→ **Dataset content**
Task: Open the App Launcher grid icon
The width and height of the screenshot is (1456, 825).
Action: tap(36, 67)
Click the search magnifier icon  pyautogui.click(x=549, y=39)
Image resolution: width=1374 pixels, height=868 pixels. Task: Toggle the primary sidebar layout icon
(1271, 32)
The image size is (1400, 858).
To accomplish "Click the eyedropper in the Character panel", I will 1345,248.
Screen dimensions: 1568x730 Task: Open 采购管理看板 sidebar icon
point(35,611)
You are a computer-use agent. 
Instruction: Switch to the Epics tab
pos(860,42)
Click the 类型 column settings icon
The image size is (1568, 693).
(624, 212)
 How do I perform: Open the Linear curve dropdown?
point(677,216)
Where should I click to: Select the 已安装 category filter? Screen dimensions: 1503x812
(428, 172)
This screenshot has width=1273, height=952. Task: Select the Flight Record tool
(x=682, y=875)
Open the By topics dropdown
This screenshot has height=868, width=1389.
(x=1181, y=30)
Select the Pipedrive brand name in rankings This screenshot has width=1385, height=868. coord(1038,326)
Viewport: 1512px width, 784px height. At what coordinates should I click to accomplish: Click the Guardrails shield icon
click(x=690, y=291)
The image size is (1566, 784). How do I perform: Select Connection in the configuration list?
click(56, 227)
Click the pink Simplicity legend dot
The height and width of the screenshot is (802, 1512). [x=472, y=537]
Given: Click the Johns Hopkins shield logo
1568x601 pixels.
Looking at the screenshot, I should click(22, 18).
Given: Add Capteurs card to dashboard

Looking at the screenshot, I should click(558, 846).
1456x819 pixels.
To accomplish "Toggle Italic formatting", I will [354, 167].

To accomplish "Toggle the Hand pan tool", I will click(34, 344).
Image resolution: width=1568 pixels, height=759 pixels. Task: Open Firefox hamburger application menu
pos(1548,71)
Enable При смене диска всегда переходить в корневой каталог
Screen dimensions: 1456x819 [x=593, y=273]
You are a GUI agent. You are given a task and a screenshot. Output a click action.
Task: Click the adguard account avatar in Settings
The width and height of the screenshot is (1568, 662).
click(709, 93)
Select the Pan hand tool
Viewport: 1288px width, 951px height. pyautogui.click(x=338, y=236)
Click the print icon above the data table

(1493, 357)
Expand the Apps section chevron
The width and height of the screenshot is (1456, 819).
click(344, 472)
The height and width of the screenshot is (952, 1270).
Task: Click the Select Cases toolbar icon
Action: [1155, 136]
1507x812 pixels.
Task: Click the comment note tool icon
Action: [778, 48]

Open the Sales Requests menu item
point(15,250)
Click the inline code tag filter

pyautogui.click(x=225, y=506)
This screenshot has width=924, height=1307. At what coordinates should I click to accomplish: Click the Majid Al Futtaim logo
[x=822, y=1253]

→ **What you are asked to do**
For this task, write out exactly the lines of the entries above, starting at the line with "Image resolution: width=1374" and ending at the line with "Select the Pipedrive", both included, and no others.

→ **Answer box**
Image resolution: width=1374 pixels, height=868 pixels. Task: Toggle the primary sidebar layout icon
(1271, 32)
The image size is (1400, 858).
To accomplish "Click the eyedropper in the Character panel", I will 1345,248.
Screen dimensions: 1568x730 Task: Open 采购管理看板 sidebar icon
point(35,611)
You are a computer-use agent. 
Instruction: Switch to the Epics tab
pos(860,42)
Click the 类型 column settings icon
The image size is (1568, 693).
(624, 212)
 How do I perform: Open the Linear curve dropdown?
point(677,216)
Where should I click to: Select the 已安装 category filter? Screen dimensions: 1503x812
(428, 172)
This screenshot has width=1273, height=952. Task: Select the Flight Record tool
(x=682, y=875)
Open the By topics dropdown
This screenshot has height=868, width=1389.
(x=1181, y=30)
Select the Pipedrive brand name in rankings This screenshot has width=1385, height=868. coord(1038,326)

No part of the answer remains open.